-- Material provided --
* * * * *

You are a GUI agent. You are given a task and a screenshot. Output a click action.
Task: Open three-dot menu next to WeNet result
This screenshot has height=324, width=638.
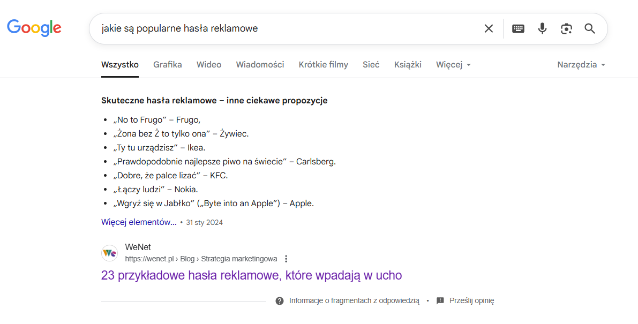click(286, 259)
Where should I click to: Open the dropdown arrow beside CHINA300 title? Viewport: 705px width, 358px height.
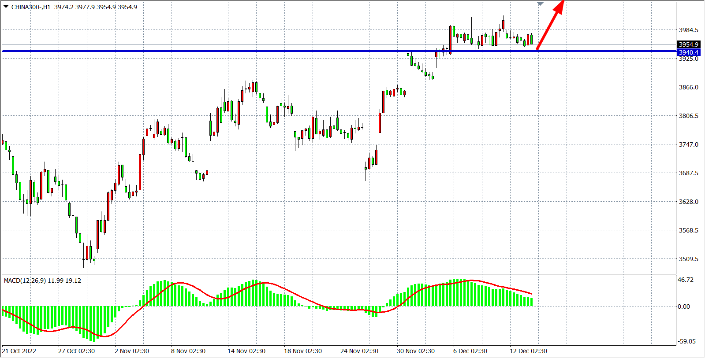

* * * * *

-- Problem --
Would you filter the entries above and keep each line that has the word "Open"?

-- Response to the task --
Task: Open three-dot menu next to WeNet result
Where should I click to: Open the dropdown arrow beside CHINA300 title? Viewport: 705px width, 358px height.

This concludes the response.